Wednesday, May 23, 2012

Smartphones

When I left Canada, nobody had a smartphone. The very first iPhone had launched the month before, and as this was a time before the App Store existed, only the most cutting-edge of the Apple fans and Blackberry deserters actually owned one. Myself, I only had a Samsung A660 that I was very proud could play Kefka's Theme from Final Fantasy VI when it sensed someone I didn't like coming in on my Caller ID.

Japanese cell phone
The Softbank 812SH in its natural habitat

On my first full day in Osaka, I bought a Softbank 812SH from Yodobashi Camera in Umeda. As an upgrade to my Samsung, it was dynamite. It could smoothly and quickly browse the extensive Japanese Mobile Web, had adorable emoticons, was quite slim and had a big colour screen twice the size of the one I was leaving behind. I sang the praises of Japanese phones to anyone who would listen. Sure, some of my students had televisions on their phones - I was content with just having mobile web. By the time I left Japan, two of my students had iPhones (this was a really big deal, especially for the girl who had the "first" iPhone in the school - 2009!) but the rest used the good old flip style.

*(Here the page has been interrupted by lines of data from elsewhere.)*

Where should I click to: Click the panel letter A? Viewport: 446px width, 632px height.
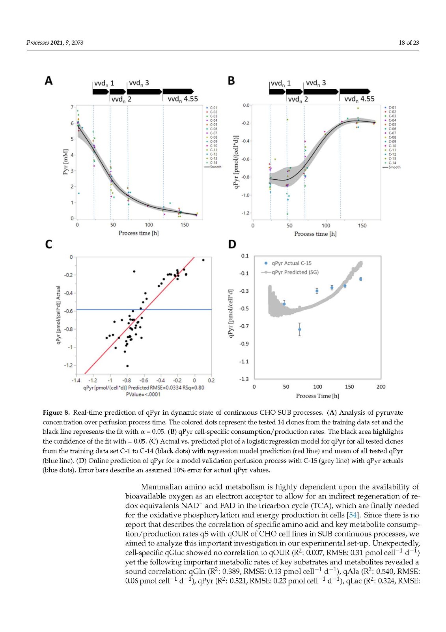point(49,81)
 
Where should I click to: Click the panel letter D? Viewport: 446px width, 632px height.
point(232,245)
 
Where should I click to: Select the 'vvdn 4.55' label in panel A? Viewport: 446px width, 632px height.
point(183,99)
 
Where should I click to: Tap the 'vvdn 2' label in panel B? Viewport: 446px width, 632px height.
point(298,99)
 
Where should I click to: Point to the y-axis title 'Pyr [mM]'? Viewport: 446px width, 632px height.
point(65,162)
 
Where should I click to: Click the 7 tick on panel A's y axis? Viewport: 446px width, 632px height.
point(72,107)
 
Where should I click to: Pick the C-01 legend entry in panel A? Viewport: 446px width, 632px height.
point(213,107)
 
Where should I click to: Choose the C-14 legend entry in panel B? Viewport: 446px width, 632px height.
point(392,163)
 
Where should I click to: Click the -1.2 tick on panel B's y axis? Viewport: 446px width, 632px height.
point(246,213)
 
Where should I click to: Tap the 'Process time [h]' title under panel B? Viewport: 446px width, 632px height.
point(315,234)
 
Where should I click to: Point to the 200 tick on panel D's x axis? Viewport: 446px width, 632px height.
point(381,387)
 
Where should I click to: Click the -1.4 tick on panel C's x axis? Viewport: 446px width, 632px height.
point(76,380)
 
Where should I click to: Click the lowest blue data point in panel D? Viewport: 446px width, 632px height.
point(300,329)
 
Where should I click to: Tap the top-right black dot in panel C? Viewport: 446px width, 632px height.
point(203,260)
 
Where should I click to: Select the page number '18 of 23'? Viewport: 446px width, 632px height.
point(409,43)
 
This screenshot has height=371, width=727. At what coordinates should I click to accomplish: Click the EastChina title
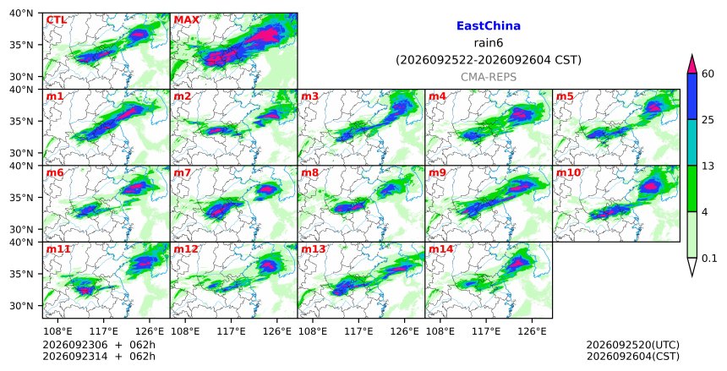pyautogui.click(x=489, y=26)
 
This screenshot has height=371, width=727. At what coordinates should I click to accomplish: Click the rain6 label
pyautogui.click(x=489, y=43)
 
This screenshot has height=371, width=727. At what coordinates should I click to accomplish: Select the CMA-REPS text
pyautogui.click(x=489, y=77)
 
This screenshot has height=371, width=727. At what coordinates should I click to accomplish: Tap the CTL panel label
pyautogui.click(x=56, y=20)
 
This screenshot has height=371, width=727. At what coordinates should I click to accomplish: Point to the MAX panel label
pyautogui.click(x=186, y=20)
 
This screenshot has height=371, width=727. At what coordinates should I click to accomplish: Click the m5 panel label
pyautogui.click(x=565, y=96)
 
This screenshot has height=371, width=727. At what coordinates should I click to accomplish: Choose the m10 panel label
pyautogui.click(x=568, y=173)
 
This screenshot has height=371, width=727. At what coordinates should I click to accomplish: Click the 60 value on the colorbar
pyautogui.click(x=708, y=74)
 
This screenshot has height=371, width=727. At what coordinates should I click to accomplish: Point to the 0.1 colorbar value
pyautogui.click(x=709, y=259)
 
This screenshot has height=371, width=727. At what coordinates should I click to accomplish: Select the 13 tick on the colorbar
pyautogui.click(x=708, y=166)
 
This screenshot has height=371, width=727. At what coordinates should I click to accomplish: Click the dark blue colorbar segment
pyautogui.click(x=691, y=96)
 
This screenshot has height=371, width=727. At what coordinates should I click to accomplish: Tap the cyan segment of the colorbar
pyautogui.click(x=691, y=142)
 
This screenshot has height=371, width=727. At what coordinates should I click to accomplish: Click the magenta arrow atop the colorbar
pyautogui.click(x=691, y=66)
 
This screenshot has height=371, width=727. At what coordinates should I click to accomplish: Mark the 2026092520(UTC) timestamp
pyautogui.click(x=633, y=345)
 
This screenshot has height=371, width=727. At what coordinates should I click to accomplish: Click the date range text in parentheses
pyautogui.click(x=489, y=60)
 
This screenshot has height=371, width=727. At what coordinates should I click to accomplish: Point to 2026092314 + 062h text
pyautogui.click(x=99, y=357)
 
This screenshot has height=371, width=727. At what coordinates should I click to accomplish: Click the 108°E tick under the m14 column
pyautogui.click(x=440, y=331)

When I landed back in the West, I thought I had walked from 2007 right into 2017. Almost everyone I knew had a smartphone - my brother had gone through two of them. It was going to be tough to cope with not being able to efficiently email from my cell (Japan uses email based messaging, not SMS, so in order to send a text message you must send to and from a phone email, not a phone number) so I decided to jump on that bandwagon. Now I own a HTC Desire, and grumble to myself at least weekly about how fantastic it would have been to have had a smartphone in Japan. Yes, I got along just fine without, but I'm a bit of a social media bug (follow me on twitter! ;D) and I would have been on any of these apps (linked to the Android versions for you, but there are Apple and other equivalents for most!) in a heartbeat:







Photo courtesy of the Google Play Store Photo courtesy of the Google Play Store Photo courtesy of the Google Play Store Photo courtesy of the Google Play Store Photo courtesy of the Google Play Store


HYPERDIA(Lite) JapanRailSearch - Train schedules. I used the mobile web version on my Japanese phone. I cannot stress how many times I would have been (a) stranded somewhere or (b) lost, if I didn't have Hyperdia. So efficient.

Twitter - Likewise, used the mobile version. I loved being able to microblog about something, then go back and research it later on my computer. Tweets are short, too, so I was comfortable tweeting in Japanese and reading what my Japanese friends were posting なう.

Path or Foursquare -  I really liked Gowalla and it seemed like it had big support among Japanese users, but it was eaten up by Facebook. A check-in service would have been my number-one want in Japan. In a new country, everything is a big deal and it's tough to remember later all the things you saw and did, and tougher still to share them with friends back home. How cool would it have been to have been able to post a check-in from Tokyo Tower?

Instagram - I'm on the bandwagon now. This photo-sharing social media site would have been perfect for visiting temples, shrines, statues, skylines, anything!

WWWJDIC For Android - This is THE app for anyone struggling with Japanese. Can't read what's in front of you? Draw it into your phone and WWWJDIC will give you a translation.

Saora's JLPT Practice - Studying your Japanese while abroad? I hope so! This app is a great study tool that keeps you on pace for the Japanese Language Proficiency Test.

Kanji Draw 29% - There are a few kanji-drawing apps out there, but this is my favourite. Good interface and customization, and the app really makes sure you didn't just fluke into the right stroke order!

Google Translate - Straight up. Google's translate tools are very effective.

Barcode Scanner - QR codes are super popular in Japan and you can find them pretty much everywhere!

Japanese Traffic - I never drove, but this could be pretty indispensable to someone who did. The app real time traffic conditions in Japan, in Japanese and English.

Japanese Hot Spring Heaven - Searchable directory of over 4000 hot springs. Don't even care that there's no English version - I would manage.

Tokyo City Guide - By TripAdvisor. Tokyo Art Beat also has great reviews! There are tons and tons of city guide apps out there that would have been much easier to work with on those weekend trips than carrying a book would have been. Check out GoodLuckTripKANSAI for the Kansai area, or search the Internet for your destination!

Tokyo Emergency - Can't vouch for how well it works, but this guide has emergency numbers for if you're travelling in the Tokyo area, including consulate and embassy info. And I lost my passport in Tokyo once, so thumbs up for carrying this sort of helpful info around!

As they say...."there's an app for that." If you are visiting or living in Japan, and you have a smartphone, don't let it go to waste!

1 comment:

  1. When I came back from Japan I got one of my first Canadian cell phones. I asked the cell phone dealer what my email address was for texting and he looked at me like I was crazy.